With stories translated on both sides of the Atlantic in Interzone, On Spec, and the Year's Best sf and fantasy/horror sequences, Jean-Claude Dunyach is possibly the contemporary French sf writer best known to an English-speaking audience. This first English collection includes fourteen stories of which six have never been translated before, and shows Dunyach to be a writer of remarkable range...
The Night Orchid is one of the most successful single-author collections I've read for some time and the attention given to some of the stories is well-deserved.
Andy Sawyer (The Alien Online)
If you’ve been following Interzone over the past few years, you’ve surely encountered the amazing stories of French writer (and aeronautical engineer) Jean-Claude Dunyach. If you haven’t been so lucky, now’s your chance to acquaint yourself with his work, in the form of The Night Orchid. This collection assembles fourteen of his tales, six of which have never been rendered into English before. (The four translators–Sheryl Curtis, Jean-Louis Trudel, Dominque Bennett, and Ann Cale–do a marvelous, seamless job, by the way.) Here you’ll read about Professor Challenger battling pterodactyls in France (the title story); six juvenile killers who turn on their mentor ("The Parliament of Birds"); an artist whose medium is "slices of time" ("Scenes at the Exhibit"); and a colony of aliens stranded on Earth, who meet yearly for a strange ritual ("Footprints in the Snow"). And this merely cites four wonderful examples. Dunyach at various times evokes comparisons to Ballard, Lem, van Vogt, Zivkovic, or Gibson, but is always recognizably his own unique self. In my favorite story, "Watch Over Me When I Sleep," a shepherd boy swallows a fairy and finds his life forever blighted. George MacDonald himself could not have written a more transcendent fable.

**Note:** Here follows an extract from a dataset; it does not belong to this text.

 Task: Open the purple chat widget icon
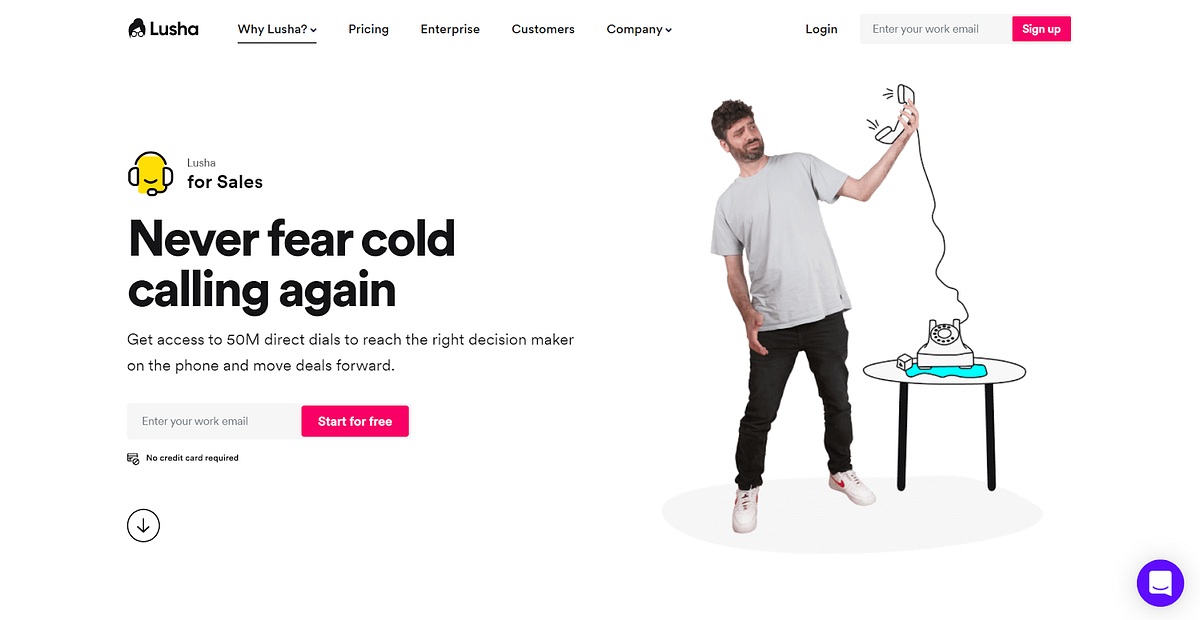tap(1160, 583)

Paul di Filippo (Asimov's)
The Night Orchid: Conan Doyle in Toulouse by Jean-Claude Dunyach, with a foreword by David Brin. The work of the award-winning French science-fiction writer is not unknown to the cognoscenti, but it's good to have fourteen of his best stories in an attractive collection. Only the title story is really relevant here, involving as it does both Arthur Conan Doyle and the young George Edward Challenger in a thrilling encounter with a monster from the distant past. There's also a beautiful and brave young woman named Irène Ader [*sic*] and a flying machine. All this in the French city of Toulouse! It's a story that would not have been out of place in The Strand Magazine a hundred years ago.